The second day on the Inca Trail is the hardest, by far. You spend the first 4-5 hours of your day going up 1000 meters of stairs straight up the mountain (who had time to make switchbacks when they had to build 82 kilometers of trail from Cuzco to Machu Picchu?), then another two hours going straight back down the other side to the camping spot. I didn't feel like we covered much ground at all, just went up and down. Luckily I woke up feeling much better than the night before and at all the quinoa porridge given to me and a cup of tea. From our camp site, Rosa pointed out where we were going that day - straight up and over the tiny knob you can see in the photo below, between the two mountains rising around.
The first part of the trail that day was forested and beautiful. We walked alongside a river, began going up stairs, but had been acclimated to the height at this point, so we were all doing alright. I felt great, and with frequent rests, was sure the day was going to be just fine.
Getting passed up by locals along the trail.
At this point, now that we were outside of the villages and starting to get into the wilderness, the ancient stonework of the trail itself was becoming more visible. Rosa said this trail took hundreds of years to build, and each stone was placed particularly to make these ancient stairs, matching the others around it in height.
We hit the treeline and found llamas and sheep all around. A few more women waited here selling everything from beer to pringles, and the wind had picked up enough that we were still wrapped up in our hats and jackets, just trying to make it to where the sun shone and we knew we'd be warmer. From here, Rosa wasn't going to help us keep pace - she would walk at the end of the group, and encouraged us not to rest longer than we hiked, and to wait at the top of the pass for her.
At first, I was still doing good, but I quickly lost pace with the group of the youngest people who walked ahead. We found ourselves in the hot sun, and the layers quickly came off, and I quickly slowed down. Altitude sickness is a hard thing to describe, its not like anything hurts exactly (unless your getting headaches, which I wasn't) and even though your panting, its not exactly like your out of breath in a new way. For me, it's this profound uncomfortableness, this sense that I want to crawl out of my skin because I feel so plain awful. I was moving slowly, and needed to rest every five steps or so. Finally, Rosa caught up to me, and tried an herbal remedy: this flower infused alcohol which she made me sniff. I coughed, and felt my lungs opening. This worked for about 20 more feet, but I was resting with my head between my legs now, moaning. So they pulled out the big guns. I'm a little ashamed, since I did train, and I do hike and camp a lot, but I know there's not much you can do for altitude. It either hits you or it doesn't, and it was REALLY hitting me this time.
They lay me down on the ground with my feet on a rock, and gave me five minutes of straight oxygen. I didn't immediately feel better, but when I kept smelling the alcohol/flower solution and threw up one more time, I was able to make the last couple hundred feet to the top of the pass without too much struggle.

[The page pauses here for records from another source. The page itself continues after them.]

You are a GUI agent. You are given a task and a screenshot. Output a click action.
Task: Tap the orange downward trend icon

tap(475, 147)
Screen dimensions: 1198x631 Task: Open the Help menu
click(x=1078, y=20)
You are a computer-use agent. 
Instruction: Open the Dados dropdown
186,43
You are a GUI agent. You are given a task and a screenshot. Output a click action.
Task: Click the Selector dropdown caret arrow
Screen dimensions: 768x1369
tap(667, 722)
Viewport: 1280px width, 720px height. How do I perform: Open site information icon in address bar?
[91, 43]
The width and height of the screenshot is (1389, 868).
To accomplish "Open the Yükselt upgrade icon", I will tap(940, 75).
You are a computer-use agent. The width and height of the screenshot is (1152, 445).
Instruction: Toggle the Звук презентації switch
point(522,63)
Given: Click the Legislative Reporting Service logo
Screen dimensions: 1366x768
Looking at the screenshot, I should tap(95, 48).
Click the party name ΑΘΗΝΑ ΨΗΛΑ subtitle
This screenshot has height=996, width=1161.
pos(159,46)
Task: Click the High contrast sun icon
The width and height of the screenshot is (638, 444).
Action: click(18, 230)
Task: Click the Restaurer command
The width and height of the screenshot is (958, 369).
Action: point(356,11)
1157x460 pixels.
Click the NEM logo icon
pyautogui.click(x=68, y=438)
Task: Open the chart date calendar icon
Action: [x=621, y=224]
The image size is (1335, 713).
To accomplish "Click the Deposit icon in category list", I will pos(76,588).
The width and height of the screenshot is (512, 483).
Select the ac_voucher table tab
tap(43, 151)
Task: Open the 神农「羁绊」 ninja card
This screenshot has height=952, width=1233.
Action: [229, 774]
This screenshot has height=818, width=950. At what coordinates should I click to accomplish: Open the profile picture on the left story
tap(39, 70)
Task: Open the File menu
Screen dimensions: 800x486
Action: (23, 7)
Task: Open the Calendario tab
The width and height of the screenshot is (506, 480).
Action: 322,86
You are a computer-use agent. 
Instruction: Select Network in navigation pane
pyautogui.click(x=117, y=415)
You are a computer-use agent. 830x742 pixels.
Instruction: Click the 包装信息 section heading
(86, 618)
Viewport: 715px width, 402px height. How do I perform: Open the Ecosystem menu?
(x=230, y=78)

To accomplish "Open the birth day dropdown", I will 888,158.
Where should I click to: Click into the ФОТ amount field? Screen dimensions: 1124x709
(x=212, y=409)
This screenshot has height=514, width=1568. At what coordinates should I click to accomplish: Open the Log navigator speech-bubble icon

Here we all are at the top, looking back down on the way we had come that morning, down at the bottom of the valley.
And this was the way forward, down the mountain, where I rushed. There was about two hours left of steep stairs to get down to the camping site for the night, and I was happy to go to a lower altitude. The whole time I hiked, I wouldn't say that I felt a lot better, but going down was at least a better feeling than going up, and the hours in the gym before this trip came in handy on the many many downhill stairs we traversed.
Made it down the mountain to the camping spot for the night, where we ate a late lunch and I curled up in the shade and slept off my remaining nausea and altitude sickness. For the rest of the trip, I more or less felt stable and healthy.
As I said, every time we were to eat, there was fresh warm water for each of us to wash our hands in, and the table in the eating tent was set with table cloths, and on Day 2 there were napkins folded into baby condors. Quite fine dinning. Each meal was excellent - beginning with soup, including a great meal and ending with dessert and tea. It was incredible what the cooks could produce, given the circumstances and a simple stove. Rosa said that they always carry the same ingredients, but make new and interesting dishes on each trip.
Being in the Andes, at the high high altitudes, as you can imagine, the days are hot, with strong sun, and the nights got cold fast. The second night, just below Dead Woman's Pass, was the coldest, with lots of wind running up along the valley we slept in. The canvas walls of the dinning tent and sleeping bags we rented back in Cuzco were great, though, and with a layer of thermals, I had no complaints of cold as soon as we settled in.
I ate with a totally recovered appetite that evening, and stayed awake to get clobbered in a few games of Uno before crawling into the sleeping bags for the night.